→ Requirements
Print the listing below verbatim, with every line unchanged.

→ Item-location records
########################################
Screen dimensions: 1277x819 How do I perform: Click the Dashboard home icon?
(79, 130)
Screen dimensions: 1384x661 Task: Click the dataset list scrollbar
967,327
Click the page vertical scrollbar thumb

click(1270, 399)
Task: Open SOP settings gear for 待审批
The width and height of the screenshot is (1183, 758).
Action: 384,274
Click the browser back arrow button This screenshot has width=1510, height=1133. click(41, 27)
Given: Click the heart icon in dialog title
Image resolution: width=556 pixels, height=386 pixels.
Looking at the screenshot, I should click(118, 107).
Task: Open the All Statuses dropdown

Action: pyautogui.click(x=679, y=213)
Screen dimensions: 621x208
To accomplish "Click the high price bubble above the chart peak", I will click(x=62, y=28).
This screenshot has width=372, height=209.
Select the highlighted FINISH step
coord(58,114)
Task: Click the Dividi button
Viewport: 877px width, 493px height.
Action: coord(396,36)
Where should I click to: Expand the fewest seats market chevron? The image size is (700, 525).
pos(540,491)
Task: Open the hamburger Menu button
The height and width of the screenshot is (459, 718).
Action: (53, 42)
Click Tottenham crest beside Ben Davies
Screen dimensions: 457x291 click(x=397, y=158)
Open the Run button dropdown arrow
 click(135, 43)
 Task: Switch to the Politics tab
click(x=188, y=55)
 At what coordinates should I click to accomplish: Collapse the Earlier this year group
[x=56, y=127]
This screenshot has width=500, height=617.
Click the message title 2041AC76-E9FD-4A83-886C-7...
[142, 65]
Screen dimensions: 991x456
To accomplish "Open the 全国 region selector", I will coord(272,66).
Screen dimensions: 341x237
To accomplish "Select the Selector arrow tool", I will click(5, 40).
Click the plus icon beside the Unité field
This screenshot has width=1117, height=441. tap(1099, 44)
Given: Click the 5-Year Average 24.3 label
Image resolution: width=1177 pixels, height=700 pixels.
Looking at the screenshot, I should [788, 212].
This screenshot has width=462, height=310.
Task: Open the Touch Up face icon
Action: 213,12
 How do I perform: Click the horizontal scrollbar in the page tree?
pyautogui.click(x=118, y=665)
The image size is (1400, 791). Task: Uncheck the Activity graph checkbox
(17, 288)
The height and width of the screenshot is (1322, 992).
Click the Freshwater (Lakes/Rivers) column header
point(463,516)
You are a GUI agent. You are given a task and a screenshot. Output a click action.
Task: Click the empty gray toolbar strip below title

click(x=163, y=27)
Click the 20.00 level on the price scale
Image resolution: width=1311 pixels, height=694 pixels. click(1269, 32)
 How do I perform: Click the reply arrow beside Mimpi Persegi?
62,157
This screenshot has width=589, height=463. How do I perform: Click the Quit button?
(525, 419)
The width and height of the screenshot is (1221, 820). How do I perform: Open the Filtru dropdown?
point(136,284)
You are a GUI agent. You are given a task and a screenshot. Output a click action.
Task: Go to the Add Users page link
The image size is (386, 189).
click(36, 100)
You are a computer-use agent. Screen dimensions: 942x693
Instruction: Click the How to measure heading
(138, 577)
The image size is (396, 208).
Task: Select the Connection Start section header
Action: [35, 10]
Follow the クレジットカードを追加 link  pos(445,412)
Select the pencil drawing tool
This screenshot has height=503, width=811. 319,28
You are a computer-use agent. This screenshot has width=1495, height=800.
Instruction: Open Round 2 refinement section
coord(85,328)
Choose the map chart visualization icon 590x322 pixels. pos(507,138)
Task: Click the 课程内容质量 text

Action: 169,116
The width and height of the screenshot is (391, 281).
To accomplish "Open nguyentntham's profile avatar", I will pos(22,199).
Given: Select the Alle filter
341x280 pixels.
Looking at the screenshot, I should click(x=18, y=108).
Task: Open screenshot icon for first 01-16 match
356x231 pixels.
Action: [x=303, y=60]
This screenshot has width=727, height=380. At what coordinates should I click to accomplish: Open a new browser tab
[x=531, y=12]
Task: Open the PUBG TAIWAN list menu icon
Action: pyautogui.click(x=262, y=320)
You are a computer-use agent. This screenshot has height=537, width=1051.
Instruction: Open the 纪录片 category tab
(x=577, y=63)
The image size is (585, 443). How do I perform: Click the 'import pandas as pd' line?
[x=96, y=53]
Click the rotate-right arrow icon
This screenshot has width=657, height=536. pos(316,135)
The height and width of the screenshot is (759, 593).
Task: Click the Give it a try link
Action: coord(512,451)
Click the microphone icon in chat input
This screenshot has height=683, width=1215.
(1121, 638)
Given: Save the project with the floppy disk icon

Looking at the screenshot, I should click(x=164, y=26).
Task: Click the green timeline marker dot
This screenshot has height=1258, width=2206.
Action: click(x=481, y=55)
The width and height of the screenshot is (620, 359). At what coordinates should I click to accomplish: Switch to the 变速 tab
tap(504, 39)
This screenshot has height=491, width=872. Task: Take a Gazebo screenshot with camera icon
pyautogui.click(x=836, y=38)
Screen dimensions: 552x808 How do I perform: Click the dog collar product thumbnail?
########################################
→ Task output
Screen dimensions: 1277x819 How do I perform: Click the Dashboard home icon?
(79, 130)
Screen dimensions: 1384x661 Task: Click the dataset list scrollbar
967,327
Click the page vertical scrollbar thumb

click(1270, 399)
Task: Open SOP settings gear for 待审批
The width and height of the screenshot is (1183, 758).
Action: 384,274
Click the browser back arrow button This screenshot has width=1510, height=1133. click(41, 27)
Given: Click the heart icon in dialog title
Image resolution: width=556 pixels, height=386 pixels.
Looking at the screenshot, I should click(118, 107).
Task: Open the All Statuses dropdown

Action: pyautogui.click(x=679, y=213)
Screen dimensions: 621x208
To accomplish "Click the high price bubble above the chart peak", I will click(x=62, y=28).
This screenshot has width=372, height=209.
Select the highlighted FINISH step
coord(58,114)
Task: Click the Dividi button
Viewport: 877px width, 493px height.
Action: coord(396,36)
Where should I click to: Expand the fewest seats market chevron? The image size is (700, 525).
pos(540,491)
Task: Open the hamburger Menu button
The height and width of the screenshot is (459, 718).
Action: (53, 42)
Click Tottenham crest beside Ben Davies
Screen dimensions: 457x291 click(x=397, y=158)
Open the Run button dropdown arrow
 click(135, 43)
 Task: Switch to the Politics tab
click(x=188, y=55)
 At what coordinates should I click to accomplish: Collapse the Earlier this year group
[x=56, y=127]
This screenshot has width=500, height=617.
Click the message title 2041AC76-E9FD-4A83-886C-7...
[142, 65]
Screen dimensions: 991x456
To accomplish "Open the 全国 region selector", I will coord(272,66).
Screen dimensions: 341x237
To accomplish "Select the Selector arrow tool", I will click(5, 40).
Click the plus icon beside the Unité field
This screenshot has width=1117, height=441. tap(1099, 44)
Given: Click the 5-Year Average 24.3 label
Image resolution: width=1177 pixels, height=700 pixels.
Looking at the screenshot, I should [788, 212].
This screenshot has width=462, height=310.
Task: Open the Touch Up face icon
Action: 213,12
 How do I perform: Click the horizontal scrollbar in the page tree?
pyautogui.click(x=118, y=665)
The image size is (1400, 791). Task: Uncheck the Activity graph checkbox
(17, 288)
The height and width of the screenshot is (1322, 992).
Click the Freshwater (Lakes/Rivers) column header
point(463,516)
You are a GUI agent. You are given a task and a screenshot. Output a click action.
Task: Click the empty gray toolbar strip below title

click(x=163, y=27)
Click the 20.00 level on the price scale
Image resolution: width=1311 pixels, height=694 pixels. click(1269, 32)
 How do I perform: Click the reply arrow beside Mimpi Persegi?
62,157
This screenshot has width=589, height=463. How do I perform: Click the Quit button?
(525, 419)
The width and height of the screenshot is (1221, 820). How do I perform: Open the Filtru dropdown?
point(136,284)
You are a GUI agent. You are given a task and a screenshot. Output a click action.
Task: Go to the Add Users page link
The image size is (386, 189).
click(36, 100)
You are a computer-use agent. Screen dimensions: 942x693
Instruction: Click the How to measure heading
(138, 577)
The image size is (396, 208).
Task: Select the Connection Start section header
Action: [35, 10]
Follow the クレジットカードを追加 link  pos(445,412)
Select the pencil drawing tool
This screenshot has height=503, width=811. 319,28
You are a computer-use agent. This screenshot has width=1495, height=800.
Instruction: Open Round 2 refinement section
coord(85,328)
Choose the map chart visualization icon 590x322 pixels. pos(507,138)
Task: Click the 课程内容质量 text

Action: 169,116
The width and height of the screenshot is (391, 281).
To accomplish "Open nguyentntham's profile avatar", I will pos(22,199).
Given: Select the Alle filter
341x280 pixels.
Looking at the screenshot, I should click(x=18, y=108).
Task: Open screenshot icon for first 01-16 match
356x231 pixels.
Action: [x=303, y=60]
This screenshot has width=727, height=380. At what coordinates should I click to accomplish: Open a new browser tab
[x=531, y=12]
Task: Open the PUBG TAIWAN list menu icon
Action: pyautogui.click(x=262, y=320)
You are a computer-use agent. This screenshot has height=537, width=1051.
Instruction: Open the 纪录片 category tab
(x=577, y=63)
The image size is (585, 443). How do I perform: Click the 'import pandas as pd' line?
[x=96, y=53]
Click the rotate-right arrow icon
This screenshot has width=657, height=536. pos(316,135)
The height and width of the screenshot is (759, 593).
Task: Click the Give it a try link
Action: coord(512,451)
Click the microphone icon in chat input
This screenshot has height=683, width=1215.
(1121, 638)
Given: Save the project with the floppy disk icon

Looking at the screenshot, I should click(x=164, y=26).
Task: Click the green timeline marker dot
This screenshot has height=1258, width=2206.
Action: click(x=481, y=55)
The width and height of the screenshot is (620, 359). At what coordinates should I click to accomplish: Switch to the 变速 tab
tap(504, 39)
This screenshot has height=491, width=872. Task: Take a Gazebo screenshot with camera icon
pyautogui.click(x=836, y=38)
Screen dimensions: 552x808 How do I perform: Click the dog collar product thumbnail?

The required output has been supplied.